HORMONES & PERFORMANCE
Testosterone Levels by Age: What's Normal in the UK
You've had a blood test. The result says 14 nmol/L and your GP says “normal.” But you feel sluggish, your training has stalled, and your recovery is worse than it was five years ago. So is 14 actually normal — or is your GP comparing you to a reference range built from sick 80‑year‑olds?
This guide explains what testosterone levels actually look like across your lifespan, the clinical thresholds that matter, and when “normal” doesn't mean optimal. Based on 2023 BSSM guidelines, NHS reference ranges, and peer-reviewed research.
By Helvy · Medically reviewed by a GMC-registered doctor · 14 min read
1. What does testosterone actually do?
Testosterone is the primary androgen in both men and women. In men, it's produced mainly by the Leydig cells in the testes, regulated by luteinising hormone (LH) from the pituitary gland. Women produce smaller quantities in the ovaries and adrenal glands.

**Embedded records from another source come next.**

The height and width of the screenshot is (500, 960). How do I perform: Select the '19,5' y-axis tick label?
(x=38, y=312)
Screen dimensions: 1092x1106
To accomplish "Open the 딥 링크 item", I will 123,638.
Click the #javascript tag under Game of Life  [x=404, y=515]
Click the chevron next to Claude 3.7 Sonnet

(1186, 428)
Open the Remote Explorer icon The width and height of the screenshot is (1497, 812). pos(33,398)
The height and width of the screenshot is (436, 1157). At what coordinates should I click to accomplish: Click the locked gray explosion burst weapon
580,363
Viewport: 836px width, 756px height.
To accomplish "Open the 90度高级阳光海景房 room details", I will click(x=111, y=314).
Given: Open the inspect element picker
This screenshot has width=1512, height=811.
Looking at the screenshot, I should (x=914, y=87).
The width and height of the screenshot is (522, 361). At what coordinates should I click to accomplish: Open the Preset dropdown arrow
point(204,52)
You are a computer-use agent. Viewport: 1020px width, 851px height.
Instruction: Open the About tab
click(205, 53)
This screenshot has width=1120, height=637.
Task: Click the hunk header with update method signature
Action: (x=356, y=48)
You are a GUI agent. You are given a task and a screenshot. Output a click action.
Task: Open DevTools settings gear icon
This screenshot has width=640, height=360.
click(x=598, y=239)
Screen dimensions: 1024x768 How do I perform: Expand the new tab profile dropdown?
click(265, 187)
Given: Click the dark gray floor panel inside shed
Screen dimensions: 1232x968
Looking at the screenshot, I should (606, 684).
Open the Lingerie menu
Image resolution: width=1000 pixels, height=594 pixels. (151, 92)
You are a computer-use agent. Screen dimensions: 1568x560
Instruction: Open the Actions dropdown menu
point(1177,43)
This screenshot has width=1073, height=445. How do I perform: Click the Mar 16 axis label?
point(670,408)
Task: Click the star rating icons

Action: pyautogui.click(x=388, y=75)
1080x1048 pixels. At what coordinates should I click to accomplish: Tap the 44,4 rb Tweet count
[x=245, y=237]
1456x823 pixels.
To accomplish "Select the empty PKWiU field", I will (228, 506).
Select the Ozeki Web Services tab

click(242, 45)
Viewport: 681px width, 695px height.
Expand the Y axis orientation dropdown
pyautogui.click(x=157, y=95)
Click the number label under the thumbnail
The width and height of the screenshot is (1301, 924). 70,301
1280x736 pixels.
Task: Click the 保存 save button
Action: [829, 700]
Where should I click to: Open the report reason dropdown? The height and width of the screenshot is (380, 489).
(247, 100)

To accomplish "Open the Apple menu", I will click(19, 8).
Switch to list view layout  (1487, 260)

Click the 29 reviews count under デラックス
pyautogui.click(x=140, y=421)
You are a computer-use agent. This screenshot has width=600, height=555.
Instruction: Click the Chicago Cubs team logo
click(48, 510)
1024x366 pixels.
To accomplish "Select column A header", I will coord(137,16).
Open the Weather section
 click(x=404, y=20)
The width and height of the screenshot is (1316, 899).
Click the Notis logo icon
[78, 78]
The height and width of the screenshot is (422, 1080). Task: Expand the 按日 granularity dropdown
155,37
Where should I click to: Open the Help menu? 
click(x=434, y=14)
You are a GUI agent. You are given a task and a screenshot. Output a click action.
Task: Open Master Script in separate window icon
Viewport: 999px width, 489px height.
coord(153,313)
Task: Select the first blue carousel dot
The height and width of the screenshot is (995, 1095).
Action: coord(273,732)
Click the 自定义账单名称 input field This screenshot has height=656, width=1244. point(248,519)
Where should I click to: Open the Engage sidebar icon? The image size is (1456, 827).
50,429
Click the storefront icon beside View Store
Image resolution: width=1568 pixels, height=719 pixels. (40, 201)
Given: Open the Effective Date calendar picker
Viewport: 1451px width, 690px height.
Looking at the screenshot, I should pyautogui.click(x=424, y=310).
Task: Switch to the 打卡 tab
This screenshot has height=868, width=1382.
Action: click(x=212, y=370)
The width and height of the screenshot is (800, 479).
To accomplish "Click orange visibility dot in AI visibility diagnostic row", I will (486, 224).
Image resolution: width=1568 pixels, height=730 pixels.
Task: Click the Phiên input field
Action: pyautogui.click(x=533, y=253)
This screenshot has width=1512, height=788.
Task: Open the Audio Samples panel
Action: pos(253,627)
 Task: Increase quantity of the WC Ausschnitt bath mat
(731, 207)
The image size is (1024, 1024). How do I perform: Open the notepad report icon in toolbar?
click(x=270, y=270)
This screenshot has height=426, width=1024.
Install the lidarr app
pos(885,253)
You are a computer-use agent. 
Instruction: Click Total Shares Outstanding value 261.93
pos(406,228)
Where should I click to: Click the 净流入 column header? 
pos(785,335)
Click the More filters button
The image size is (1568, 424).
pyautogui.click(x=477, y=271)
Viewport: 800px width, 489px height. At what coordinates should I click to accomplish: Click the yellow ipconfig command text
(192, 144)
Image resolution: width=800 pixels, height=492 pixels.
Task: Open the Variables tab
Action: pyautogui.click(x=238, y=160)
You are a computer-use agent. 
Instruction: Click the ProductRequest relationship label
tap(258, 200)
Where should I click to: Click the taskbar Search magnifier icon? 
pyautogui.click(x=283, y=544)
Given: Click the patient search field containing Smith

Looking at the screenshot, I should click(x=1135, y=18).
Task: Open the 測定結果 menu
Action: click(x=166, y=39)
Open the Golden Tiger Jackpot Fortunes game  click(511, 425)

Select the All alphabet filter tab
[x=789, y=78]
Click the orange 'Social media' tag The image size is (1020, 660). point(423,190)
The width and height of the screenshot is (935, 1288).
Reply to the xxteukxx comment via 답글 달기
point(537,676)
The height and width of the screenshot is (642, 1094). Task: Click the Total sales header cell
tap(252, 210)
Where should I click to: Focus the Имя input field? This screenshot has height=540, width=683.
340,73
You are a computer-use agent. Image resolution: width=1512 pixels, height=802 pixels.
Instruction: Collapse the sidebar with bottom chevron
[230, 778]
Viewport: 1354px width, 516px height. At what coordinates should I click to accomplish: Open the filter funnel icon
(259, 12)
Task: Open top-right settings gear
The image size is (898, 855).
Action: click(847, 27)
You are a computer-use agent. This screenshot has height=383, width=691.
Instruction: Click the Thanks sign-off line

Beyond muscle mass and sex drive, testosterone regulates bone density, red blood cell production, fat distribution, mood, and cognitive function. Low levels are associated with increased cardiovascular risk, type 2 diabetes, osteoporosis, and depression — not just “feeling a bit tired.”
The challenge isn't whether testosterone matters. It's that the reference ranges used by most UK labs are so wide (6–27 nmol/L in some NHS labs) that a 25‑year‑old athlete and a 75‑year‑old with metabolic syndrome can both be told they're “normal.” Understanding what your level means for your age is the first step.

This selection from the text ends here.